Science Achievement Standard

By the end of Level 2, students describe examples of how people use science in their daily lives. They identify and describe examples of the external features and basic needs of living things. They describe how different places meet the needs of living things. They describe the properties, behaviour, uses and the effects of interacting with familiar materials and objects. They discuss how light and sound can be produced and sensed. They identify and describe the changes to objects, materials, resources, living things and things in their local environment. They suggest how the environment affects them and other living things.

Students pose and respond to questions about familiar objects and events and predict outcomes of investigations. They use their senses to explore the world around them and record informal measurements to make and compare observations. They record, sort and represent their observations and communicate their ideas to others.

Visual Arts

Visual Arts Level Description

In Foundation, students explore visual arts. They make and share their artworks with peers and experience visual arts as audiences.
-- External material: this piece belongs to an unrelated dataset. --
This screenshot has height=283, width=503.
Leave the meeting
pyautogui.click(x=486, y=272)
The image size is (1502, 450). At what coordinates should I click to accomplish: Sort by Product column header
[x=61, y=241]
Students become aware of whom artists, craftspeople and designers are, and that they express their ideas through different art forms and visual expressions.

As they make and respond to visual artworks, students identify art forms in different social and cultural contexts. They make artworks as an artist and view them as an audience.

Visual Arts Content Descriptions

Explore and Express Ideas

  1. Explore ideas, experiences, observations and imagination to create visual artworks (VCAVAE017)

Visual Arts Practices

  1. Experiment with different materials and techniques to make artworks (VCAVAV018)

Present and Perform

  1. Create and display artworks (VCAVAP019)

Respond and Interpret

  1. Respond to visual artworks and consider where and why people make visual artworks (VCAVAR020)

Visual Arts Achievement Standard

By the end of Foundation, students make artworks using different materials and techniques that express their ideas, observations and imagination.

Students identify and describe the subject matter and ideas in artworks they make and view.